With regard to Virtual Reality and Augmented Reality, a number of simulation prototypes are expected to be developed during the term of this project. Some prototypes focus on surgical simulations (out of which we can feature a catheterism procedure simulation) whilst others on rehabilitation.
Activities:

  1. Design and development of a tactile device for catheterism simulation.
  2. Design and development of a catheterism simulator.
  3. Design and development of a videolaparoscopy simulator (gallbladder removal) using the LapVR hardware.
  4. Design and development of a motor rehabilitation using the CyberForce / CyberGrasp / CyberGlove system.
  5. Development of a simulation of venipuncture procedure.
  6. Development of a simulation of endodontic procedure.
  7. Development of augmented reality based surgical support system.
  8. Development of support system for multimodal interaction content retrieval diagnosis.

Goals:

  1. By end of 2017: Development of tactile system for catheterism.
  2. By the end of 2019: Development of catheterism procedure simulation.
  3. By the end of 2019: Development of videolaparoscopy simulation prototype.
  4. By the end of 2021: Development of laparoscopy based gallbladder removal simulation.
  5. By the end of 2019: Development of prototype of motor-rehabilitation simulation based on the CyberForce/ CyberGrasp/CyberGlove system.
  6. By the end of 2021: Development of motor-rehabilitation simulation based on the CyberForce/ CyberGrasp/CyberGlove system.
  7. By the end of 2021: Development of surgical simulation environment based on the CyberForce/ CyberGrasp/CyberGlove system.
  8. By the end of 2019: Development of venipuncture procedure simulation.
  9. By the end of 2019: Development of endodontic procedure simulation.
  10. By the end of 2021: Development of augmented reality based surgical support system.
  11. By the end of 2019: Development of support system for multimodal interaction content retrieval diagnosis.

▶ **Tasks**
A: In the simulation project excerpt, by what date is the tactile system for catheterism to be developed?
B: Write out the simulation project excerpt starting with "1. Design and" and going on through "CyberGrasp / CyberGlove system.", with "simulator" swapped for "trainer".
C: Continue the simulation project excerpt with the next part that would follow its final line.

▶ **Data section**
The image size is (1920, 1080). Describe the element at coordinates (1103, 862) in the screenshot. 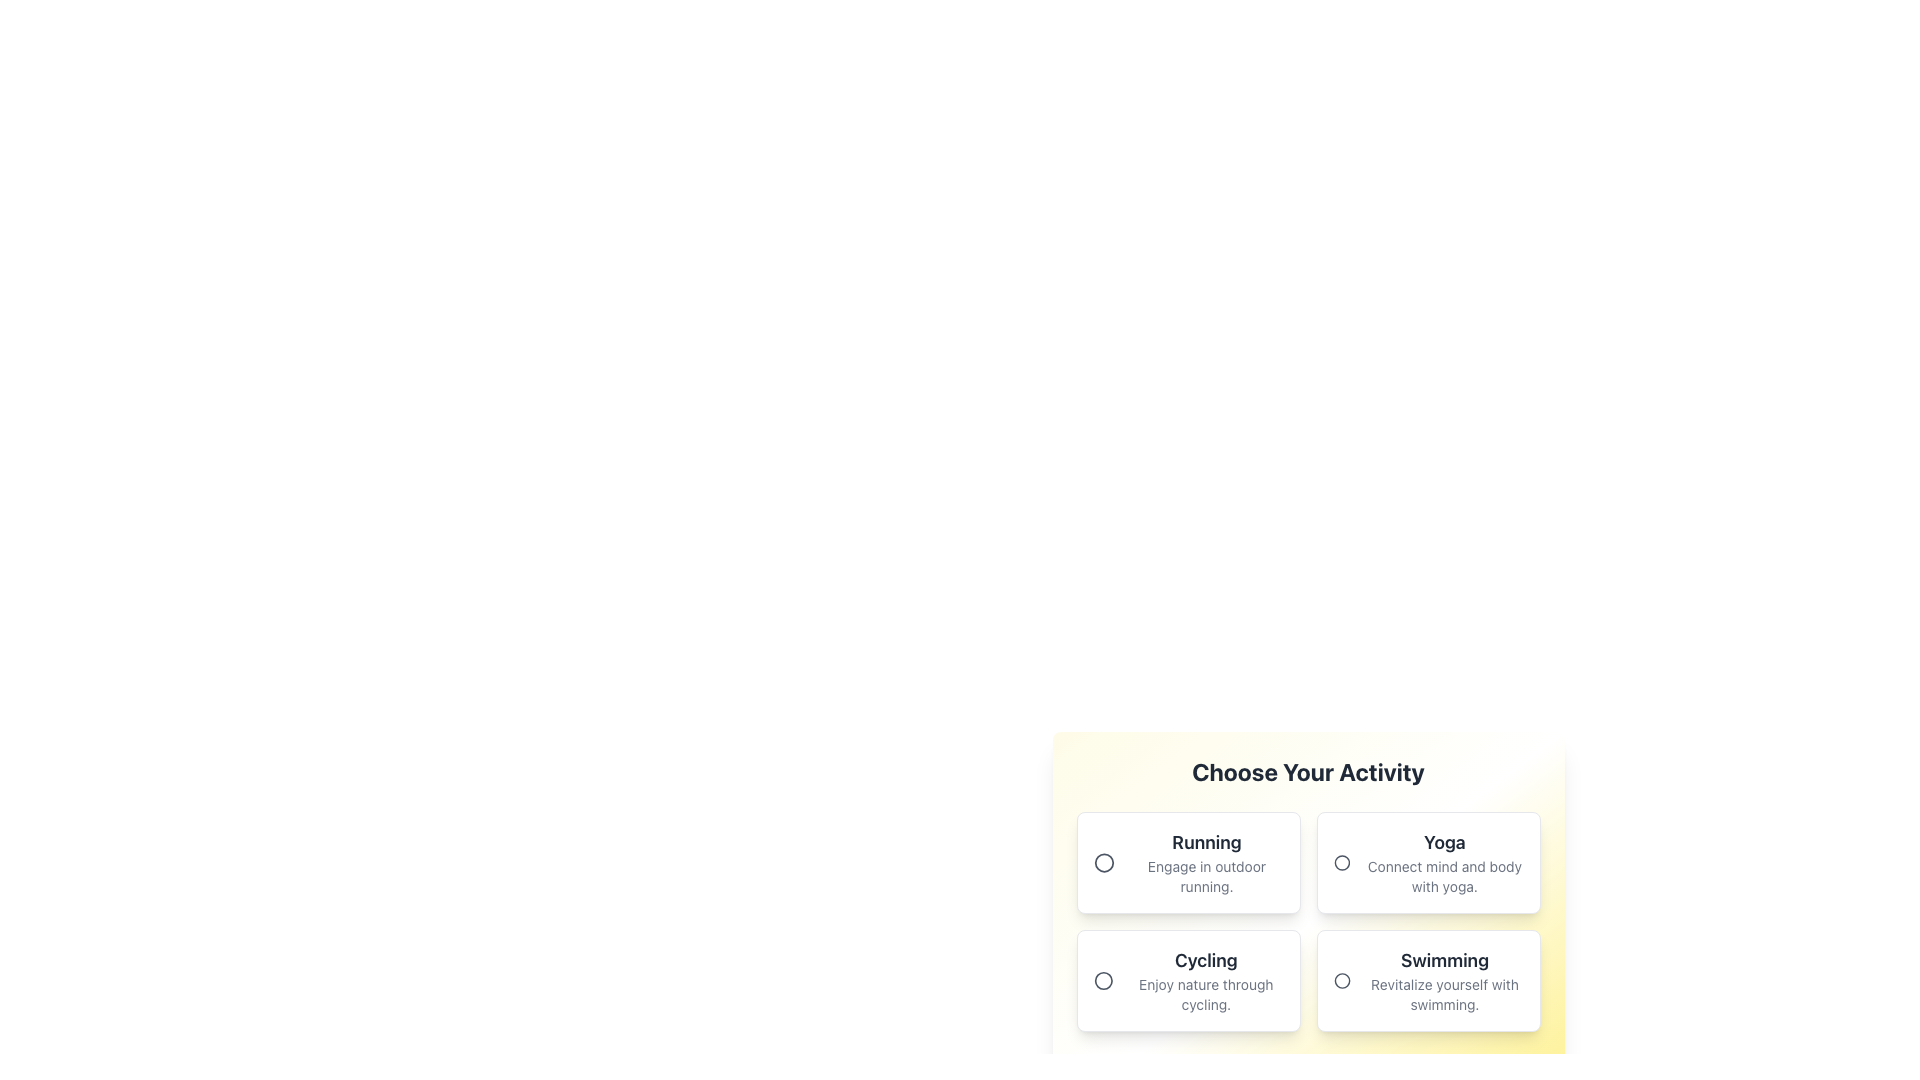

* * *

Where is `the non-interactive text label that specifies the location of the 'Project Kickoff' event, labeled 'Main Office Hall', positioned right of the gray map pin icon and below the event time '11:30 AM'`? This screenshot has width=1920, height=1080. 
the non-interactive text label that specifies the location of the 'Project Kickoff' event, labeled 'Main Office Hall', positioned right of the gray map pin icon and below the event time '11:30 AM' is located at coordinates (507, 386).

▶ **Answer section**
A: By the end of 2017.

B:
1. Design and development of a tactile device for catheterism simulation.
  2. Design and development of a catheterism trainer.
  3. Design and development of a videolaparoscopy trainer (gallbladder removal) using the LapVR hardware.
  4. Design and development of a motor rehabilitation using the CyberForce / CyberGrasp / CyberGlove system.

C:
Impacting results:

  • The catheterism simulator allows that someone practice the procedure, acquiring experience through the simulator, where even rare cases can be simulated, as desired by the session instructor. Such model allows a uniform medical training, moving away from the current setup, where the practice depends on the real medical cases that happen to show up.
  • The videolaparoscopy simulator, much like the catheterism simulator, allows that some standardization in the training sequence is established, where a diverse set of reference cases, even those extremely rare, are exposed to the user.
  • The venipuncture simulator allows the users to improve their technique before they need to interact with real case scenarios. The same happens with the endodontic simulator.
  • The augmented-reality based surgical support system allows a surgeon to access data that is relevant to the procedure, in real time and without losing visual contact with the real-life scenario. The information presented may include radiographies, 3D models that come from CAT scans and alike.
  • The physical rehabilitation system allows its users to have a more engaging experience whilst performing the needed physiotherapy. Such setup increases the quality of life of the users, as they will have the benefit of the physiotherapy without the hurdle of the repetitive exercises, which will be performed naturally in the engaging VR environment.
  • An additional result achieved if the reduction of costs in training, as that can be carried out in the simulation, as many times and required, reducing the need for in-vivo training.